During the earnings call, Rutledge went out of his way to commend the company's 95,000 employees. Charter came under fire for initially not allowing its employees to work from home at the start of the coronavirus pandemic.
Charter's Q1 numbers
Charter lost 70,000 video subscribers in the quarter, which was an improvement on the 152,000 it lost in the same quarter a year ago. Charter's total internet subscribers increased by 6% to 25.5 million while net additions of internet customers was up by 42% in the quarter. Across video, internet and mobile, Charter's residential and business customer base increased by 4.5% to a total of 29.7 million.
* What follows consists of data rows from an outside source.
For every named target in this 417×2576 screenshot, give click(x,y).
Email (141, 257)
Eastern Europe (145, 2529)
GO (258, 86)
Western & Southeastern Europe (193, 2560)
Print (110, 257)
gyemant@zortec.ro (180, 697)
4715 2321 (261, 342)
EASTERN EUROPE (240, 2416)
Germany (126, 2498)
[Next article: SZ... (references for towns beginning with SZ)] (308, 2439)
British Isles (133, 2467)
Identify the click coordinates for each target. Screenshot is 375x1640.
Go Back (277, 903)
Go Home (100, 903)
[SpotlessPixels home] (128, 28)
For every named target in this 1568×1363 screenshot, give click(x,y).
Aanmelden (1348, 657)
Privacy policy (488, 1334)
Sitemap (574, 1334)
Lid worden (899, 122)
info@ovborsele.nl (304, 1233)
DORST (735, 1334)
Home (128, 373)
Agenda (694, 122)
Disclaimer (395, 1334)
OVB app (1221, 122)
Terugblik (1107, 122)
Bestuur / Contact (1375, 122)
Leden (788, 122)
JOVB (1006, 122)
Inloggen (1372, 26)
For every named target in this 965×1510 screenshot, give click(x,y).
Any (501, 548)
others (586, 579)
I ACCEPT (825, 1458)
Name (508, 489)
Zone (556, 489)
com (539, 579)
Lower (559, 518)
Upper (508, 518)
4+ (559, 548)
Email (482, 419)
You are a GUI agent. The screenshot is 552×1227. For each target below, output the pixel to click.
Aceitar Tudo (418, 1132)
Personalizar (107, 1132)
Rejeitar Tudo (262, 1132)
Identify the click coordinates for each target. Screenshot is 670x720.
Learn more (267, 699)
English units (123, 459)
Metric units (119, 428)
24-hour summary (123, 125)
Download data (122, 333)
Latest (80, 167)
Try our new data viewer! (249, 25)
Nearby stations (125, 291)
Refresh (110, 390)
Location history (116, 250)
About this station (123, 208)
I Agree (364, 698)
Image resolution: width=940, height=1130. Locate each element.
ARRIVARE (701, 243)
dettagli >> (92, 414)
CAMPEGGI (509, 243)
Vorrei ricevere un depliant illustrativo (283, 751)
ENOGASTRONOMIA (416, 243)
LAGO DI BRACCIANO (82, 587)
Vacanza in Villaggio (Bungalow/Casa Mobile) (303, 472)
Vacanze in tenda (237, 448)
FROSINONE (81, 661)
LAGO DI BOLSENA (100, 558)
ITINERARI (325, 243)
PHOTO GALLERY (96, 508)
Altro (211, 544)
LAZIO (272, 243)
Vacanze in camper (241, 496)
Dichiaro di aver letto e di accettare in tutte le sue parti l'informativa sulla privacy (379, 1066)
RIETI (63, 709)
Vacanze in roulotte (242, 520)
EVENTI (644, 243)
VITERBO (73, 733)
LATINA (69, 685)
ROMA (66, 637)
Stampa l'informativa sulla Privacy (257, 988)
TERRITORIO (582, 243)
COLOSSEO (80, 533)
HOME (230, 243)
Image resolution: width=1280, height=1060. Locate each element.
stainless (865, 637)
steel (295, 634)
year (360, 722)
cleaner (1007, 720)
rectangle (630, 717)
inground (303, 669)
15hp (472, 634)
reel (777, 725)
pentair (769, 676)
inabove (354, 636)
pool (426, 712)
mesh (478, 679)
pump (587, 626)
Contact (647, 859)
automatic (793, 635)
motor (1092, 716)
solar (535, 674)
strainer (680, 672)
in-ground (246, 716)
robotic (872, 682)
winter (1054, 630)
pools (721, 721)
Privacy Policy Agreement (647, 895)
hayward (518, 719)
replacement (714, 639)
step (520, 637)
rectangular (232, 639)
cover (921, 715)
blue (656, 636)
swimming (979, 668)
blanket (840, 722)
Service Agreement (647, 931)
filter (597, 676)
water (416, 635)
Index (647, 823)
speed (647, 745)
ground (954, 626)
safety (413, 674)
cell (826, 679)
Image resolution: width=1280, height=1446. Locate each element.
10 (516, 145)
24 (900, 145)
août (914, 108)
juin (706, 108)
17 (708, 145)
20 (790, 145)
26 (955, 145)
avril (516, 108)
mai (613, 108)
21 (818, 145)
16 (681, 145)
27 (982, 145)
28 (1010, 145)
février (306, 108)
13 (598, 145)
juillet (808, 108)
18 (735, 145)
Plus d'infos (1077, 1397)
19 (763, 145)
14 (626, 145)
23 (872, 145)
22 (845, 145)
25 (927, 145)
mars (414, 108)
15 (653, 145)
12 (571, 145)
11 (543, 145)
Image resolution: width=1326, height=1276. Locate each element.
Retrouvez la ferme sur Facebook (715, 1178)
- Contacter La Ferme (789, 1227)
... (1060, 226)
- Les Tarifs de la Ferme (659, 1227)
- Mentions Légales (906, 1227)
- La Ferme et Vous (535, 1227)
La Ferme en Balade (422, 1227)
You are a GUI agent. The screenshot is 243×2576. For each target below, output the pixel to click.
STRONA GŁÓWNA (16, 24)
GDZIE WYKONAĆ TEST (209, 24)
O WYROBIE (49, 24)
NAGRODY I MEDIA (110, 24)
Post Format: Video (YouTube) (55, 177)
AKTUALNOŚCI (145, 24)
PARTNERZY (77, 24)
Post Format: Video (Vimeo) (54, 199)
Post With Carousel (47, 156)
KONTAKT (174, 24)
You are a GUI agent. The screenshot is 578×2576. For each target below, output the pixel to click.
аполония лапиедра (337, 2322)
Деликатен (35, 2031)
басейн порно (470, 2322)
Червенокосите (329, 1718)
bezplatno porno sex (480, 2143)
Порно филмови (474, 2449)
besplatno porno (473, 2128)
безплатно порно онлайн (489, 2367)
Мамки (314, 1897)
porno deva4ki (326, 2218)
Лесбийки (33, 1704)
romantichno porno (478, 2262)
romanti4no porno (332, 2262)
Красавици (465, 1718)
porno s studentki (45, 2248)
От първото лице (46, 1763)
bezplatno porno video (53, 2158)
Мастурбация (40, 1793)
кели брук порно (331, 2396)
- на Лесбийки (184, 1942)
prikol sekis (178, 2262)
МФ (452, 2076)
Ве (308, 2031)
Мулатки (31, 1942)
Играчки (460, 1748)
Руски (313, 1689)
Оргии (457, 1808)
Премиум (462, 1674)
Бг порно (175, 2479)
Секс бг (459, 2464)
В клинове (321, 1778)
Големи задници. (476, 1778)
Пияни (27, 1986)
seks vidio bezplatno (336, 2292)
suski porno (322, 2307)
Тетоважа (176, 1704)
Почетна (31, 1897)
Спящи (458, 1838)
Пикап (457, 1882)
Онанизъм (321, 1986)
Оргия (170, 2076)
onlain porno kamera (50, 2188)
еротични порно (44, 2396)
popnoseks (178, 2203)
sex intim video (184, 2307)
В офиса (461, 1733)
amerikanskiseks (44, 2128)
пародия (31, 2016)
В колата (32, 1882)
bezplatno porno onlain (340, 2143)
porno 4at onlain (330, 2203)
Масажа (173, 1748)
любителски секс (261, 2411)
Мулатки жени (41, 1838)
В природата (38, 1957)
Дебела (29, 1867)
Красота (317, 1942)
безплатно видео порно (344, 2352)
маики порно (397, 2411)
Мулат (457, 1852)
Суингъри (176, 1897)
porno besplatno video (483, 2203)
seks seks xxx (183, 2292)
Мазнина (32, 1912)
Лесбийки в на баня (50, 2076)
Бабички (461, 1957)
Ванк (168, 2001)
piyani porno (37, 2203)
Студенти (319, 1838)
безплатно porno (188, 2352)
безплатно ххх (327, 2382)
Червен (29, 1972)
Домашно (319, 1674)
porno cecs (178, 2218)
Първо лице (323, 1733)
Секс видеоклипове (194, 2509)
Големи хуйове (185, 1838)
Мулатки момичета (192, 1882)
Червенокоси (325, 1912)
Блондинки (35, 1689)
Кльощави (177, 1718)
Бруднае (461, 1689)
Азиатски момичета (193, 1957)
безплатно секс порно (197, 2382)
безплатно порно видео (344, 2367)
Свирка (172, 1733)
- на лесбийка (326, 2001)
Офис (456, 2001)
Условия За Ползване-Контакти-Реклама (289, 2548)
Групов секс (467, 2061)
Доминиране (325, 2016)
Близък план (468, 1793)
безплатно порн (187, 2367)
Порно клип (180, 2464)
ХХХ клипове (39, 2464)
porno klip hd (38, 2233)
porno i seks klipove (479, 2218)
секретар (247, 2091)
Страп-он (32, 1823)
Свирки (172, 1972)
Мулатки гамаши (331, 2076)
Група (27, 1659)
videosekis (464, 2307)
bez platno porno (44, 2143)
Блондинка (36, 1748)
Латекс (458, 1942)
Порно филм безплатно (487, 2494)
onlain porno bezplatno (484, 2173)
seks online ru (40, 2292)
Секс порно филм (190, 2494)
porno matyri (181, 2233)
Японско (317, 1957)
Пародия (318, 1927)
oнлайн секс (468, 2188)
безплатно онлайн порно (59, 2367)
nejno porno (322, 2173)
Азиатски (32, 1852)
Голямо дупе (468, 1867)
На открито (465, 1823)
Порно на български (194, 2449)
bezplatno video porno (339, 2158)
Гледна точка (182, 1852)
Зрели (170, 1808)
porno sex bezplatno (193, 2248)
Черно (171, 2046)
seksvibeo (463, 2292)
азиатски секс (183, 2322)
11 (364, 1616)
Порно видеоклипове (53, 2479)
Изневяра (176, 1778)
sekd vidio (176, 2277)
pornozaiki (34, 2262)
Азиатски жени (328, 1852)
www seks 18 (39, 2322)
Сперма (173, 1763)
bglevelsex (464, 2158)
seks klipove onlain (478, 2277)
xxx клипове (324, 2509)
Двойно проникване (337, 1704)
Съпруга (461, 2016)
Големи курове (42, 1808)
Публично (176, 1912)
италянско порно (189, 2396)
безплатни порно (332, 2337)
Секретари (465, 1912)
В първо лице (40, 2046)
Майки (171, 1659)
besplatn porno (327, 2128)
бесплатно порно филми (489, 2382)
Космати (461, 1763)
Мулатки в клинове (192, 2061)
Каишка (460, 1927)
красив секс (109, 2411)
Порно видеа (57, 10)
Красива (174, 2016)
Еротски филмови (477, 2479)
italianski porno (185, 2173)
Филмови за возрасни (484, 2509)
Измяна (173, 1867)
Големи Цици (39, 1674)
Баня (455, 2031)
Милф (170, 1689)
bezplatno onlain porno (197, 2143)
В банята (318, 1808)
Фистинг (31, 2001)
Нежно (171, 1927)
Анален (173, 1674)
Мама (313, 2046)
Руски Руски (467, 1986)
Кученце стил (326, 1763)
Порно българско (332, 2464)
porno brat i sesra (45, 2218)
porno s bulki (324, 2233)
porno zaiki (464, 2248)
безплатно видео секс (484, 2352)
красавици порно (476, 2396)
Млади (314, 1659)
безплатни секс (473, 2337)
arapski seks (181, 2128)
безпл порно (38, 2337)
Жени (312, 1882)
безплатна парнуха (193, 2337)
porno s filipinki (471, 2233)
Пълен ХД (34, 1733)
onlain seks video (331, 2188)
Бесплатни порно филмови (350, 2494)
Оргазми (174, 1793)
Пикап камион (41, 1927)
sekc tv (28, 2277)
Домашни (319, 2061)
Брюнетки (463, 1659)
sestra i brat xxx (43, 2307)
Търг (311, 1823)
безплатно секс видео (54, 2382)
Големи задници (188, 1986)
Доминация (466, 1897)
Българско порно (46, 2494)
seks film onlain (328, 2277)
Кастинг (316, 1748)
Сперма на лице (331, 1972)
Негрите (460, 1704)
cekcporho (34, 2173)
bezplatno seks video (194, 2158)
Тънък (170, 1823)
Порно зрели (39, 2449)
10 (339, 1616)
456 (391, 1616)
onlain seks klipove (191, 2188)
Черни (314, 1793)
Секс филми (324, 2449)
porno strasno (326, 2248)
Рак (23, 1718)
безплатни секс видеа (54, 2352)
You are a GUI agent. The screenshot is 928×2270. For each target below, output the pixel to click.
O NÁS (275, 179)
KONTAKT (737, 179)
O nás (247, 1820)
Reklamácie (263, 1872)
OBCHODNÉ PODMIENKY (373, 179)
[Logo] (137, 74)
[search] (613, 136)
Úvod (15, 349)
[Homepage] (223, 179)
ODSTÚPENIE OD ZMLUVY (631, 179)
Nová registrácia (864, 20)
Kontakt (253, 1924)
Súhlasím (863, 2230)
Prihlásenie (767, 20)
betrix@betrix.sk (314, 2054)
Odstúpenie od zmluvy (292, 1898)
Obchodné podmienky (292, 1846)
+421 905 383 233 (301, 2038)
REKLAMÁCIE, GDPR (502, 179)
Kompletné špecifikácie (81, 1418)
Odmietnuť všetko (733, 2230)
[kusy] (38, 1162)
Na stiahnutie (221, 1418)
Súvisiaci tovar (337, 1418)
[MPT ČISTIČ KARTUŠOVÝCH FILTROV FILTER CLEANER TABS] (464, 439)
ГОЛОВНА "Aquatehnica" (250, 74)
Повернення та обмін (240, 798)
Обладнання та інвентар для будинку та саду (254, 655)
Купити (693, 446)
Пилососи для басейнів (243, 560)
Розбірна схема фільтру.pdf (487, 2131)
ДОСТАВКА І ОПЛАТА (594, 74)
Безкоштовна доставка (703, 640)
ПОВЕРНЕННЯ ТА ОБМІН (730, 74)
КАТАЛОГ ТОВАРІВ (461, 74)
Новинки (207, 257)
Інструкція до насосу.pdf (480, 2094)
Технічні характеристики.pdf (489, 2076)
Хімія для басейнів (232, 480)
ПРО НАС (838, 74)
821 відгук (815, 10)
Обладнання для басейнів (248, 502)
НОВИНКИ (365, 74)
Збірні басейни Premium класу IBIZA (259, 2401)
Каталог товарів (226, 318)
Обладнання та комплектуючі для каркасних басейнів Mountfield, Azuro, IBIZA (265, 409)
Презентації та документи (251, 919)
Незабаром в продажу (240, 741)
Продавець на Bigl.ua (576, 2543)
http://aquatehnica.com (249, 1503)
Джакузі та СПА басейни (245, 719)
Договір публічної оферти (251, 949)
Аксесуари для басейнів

Residential revenue grew by 4.2% while SMB revenue grew by 5.4%. Rutledge said that going forward, the SMB sector would face some hardships as smaller businesses struggle to re-open. On the other hand, the enterprise sector is more likely to remain stable because large enterprises are reluctant to change service providers. Driven in part by the sell-off of Navisite, enterprise declined 3.2% year-over-year
For the quarter, Charter's net income increased to $396 million, or $1.86 per share, from $253 million, $1.11 per share, a year ago. Revenue increased to $11.74 billion, which was just short of FactSect's consensus estimate of $11.78 billion. Charter posted year ago revenue of $11.21 billion.